The high school kids were thirteen or fourteen years old, surely he would be the father of kids like these by then — Nil Dalmau, in his mature fifth period — and his eldest son and heir would go out with him to their land the way he would very soon begin to go out with his father. The school group stopped and made a circle around one of the teachers, and gradually they grew quiet.

Since he was still far away, Nil left the path and approached them, discreetly, stepping softly amid the trees and brambles so they wouldn’t hear him. The teacher had opened a book and spoke loudly, so the teenagers could follow her:

“You’ve heard the legend of the cauldrons of Pere Botero, right? Well, that happened in this area. Many, many years ago. . in 1608, to be exact. That year, a farmer from Tordera named Pere Porter. . Pere Porter. . You see the resemblance to Pere Botero? And do you know why it mentions cauldrons? Well, because he saw them. Yes, don’t laugh. He saw them because he went down into hell. . and he entered hell right around here. Do you see this book? It’s an edition of the anonymous manuscripts that tell the story of Pere Porter. Pere Porter was a farmer who was forced to repay a debt that he’d already paid, because of an evil notary. . it was some sort of a scam, you get it? And Pere went to Maçanet to look for the money demanded from him and came across a young man on horseback, pulling another horse behind him, and they went on the road together. As they walked, Pere Porter explained what was going on with him, and when they reached Lake Sils, Pere asked if he could ride the other horse. And the young man said he could and. . Now be very quiet, and I’ll read you what happened.
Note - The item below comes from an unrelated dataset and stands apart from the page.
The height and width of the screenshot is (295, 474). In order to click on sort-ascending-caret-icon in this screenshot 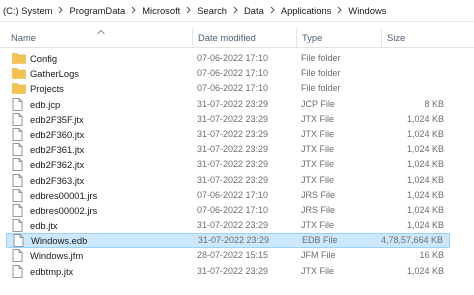, I will do `click(101, 33)`.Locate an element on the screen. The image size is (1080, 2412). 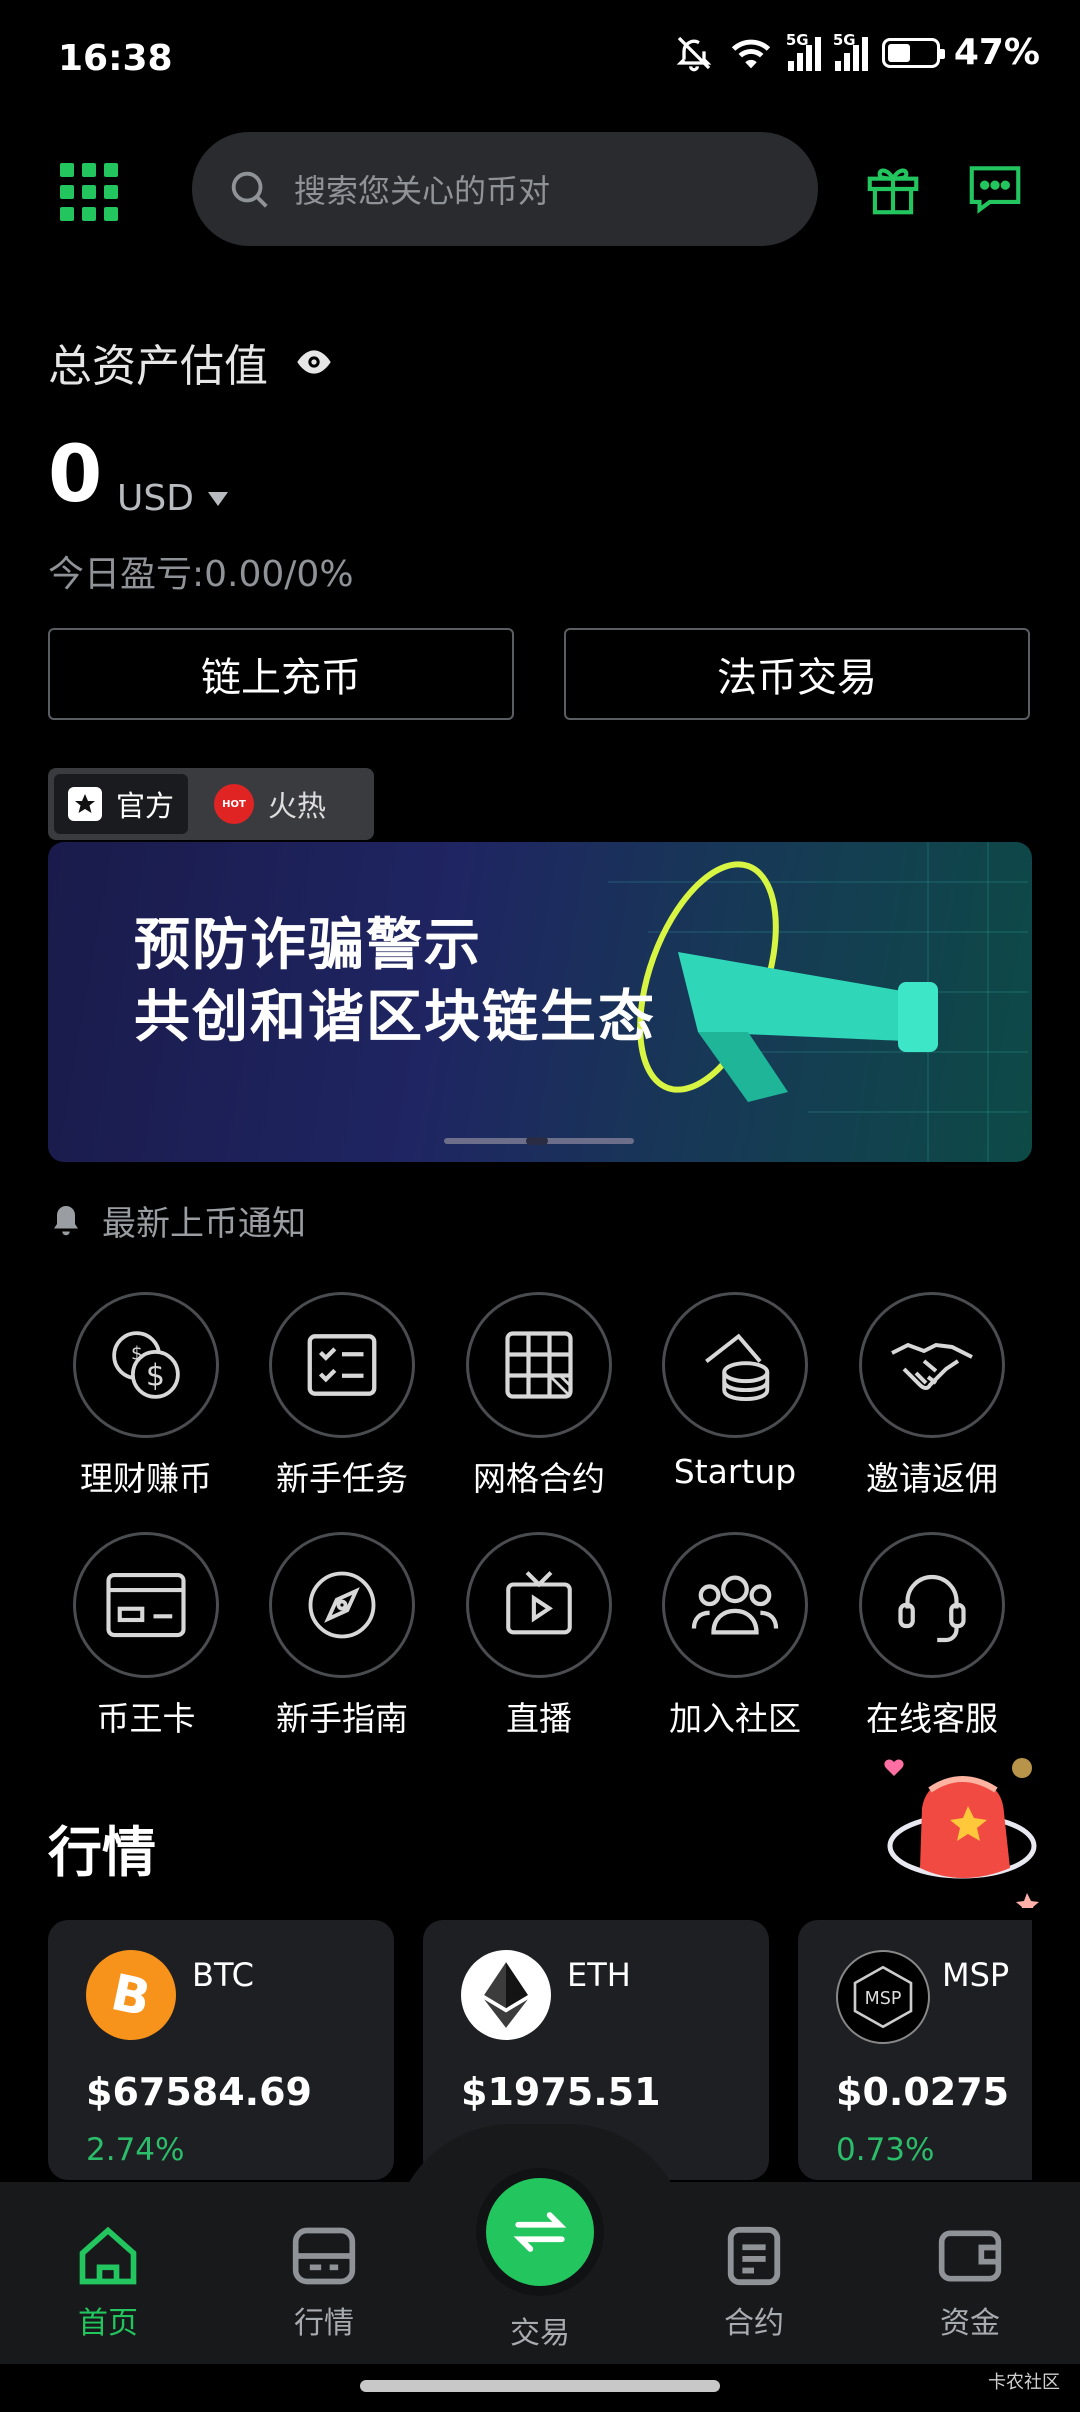
contract-icon is located at coordinates (754, 2256).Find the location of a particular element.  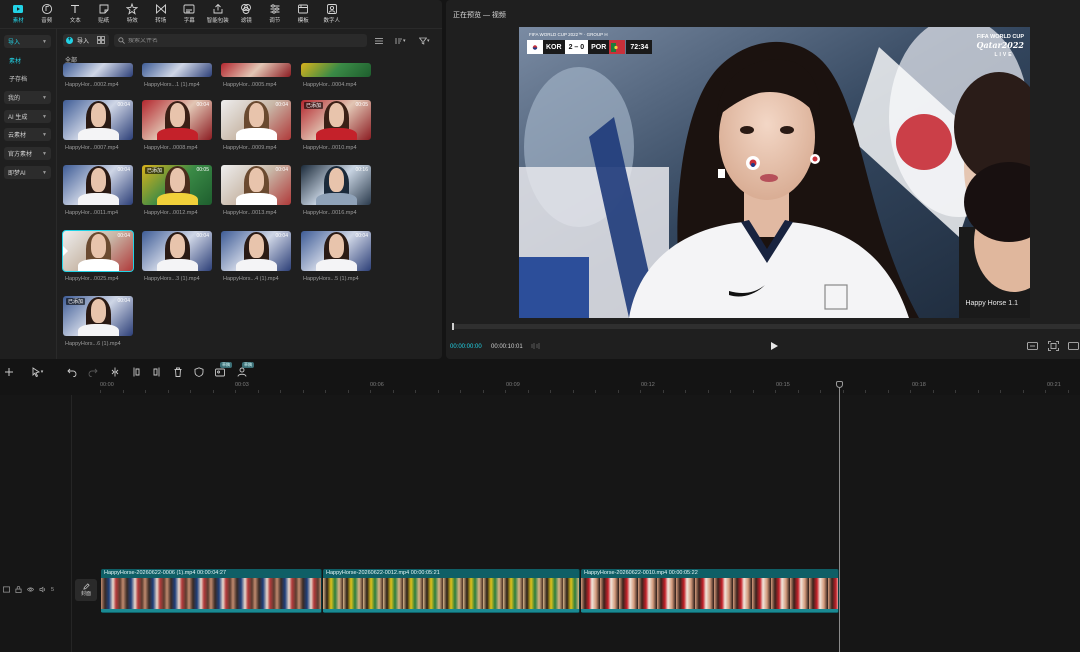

Pay attention, because it’s old Catalan. ‘Porter crossed himself, and when he mounted the horse it all changed: every hair on his head rose as he heard and saw the steeds speaking with one another. .’ His hair stood on end because the horses started talking to each other! And then the young man said he would take Pere to see the evil notary who hadn’t recorded the payment of his debt. . and you know where he was, right? Where do you think that evil notary was?”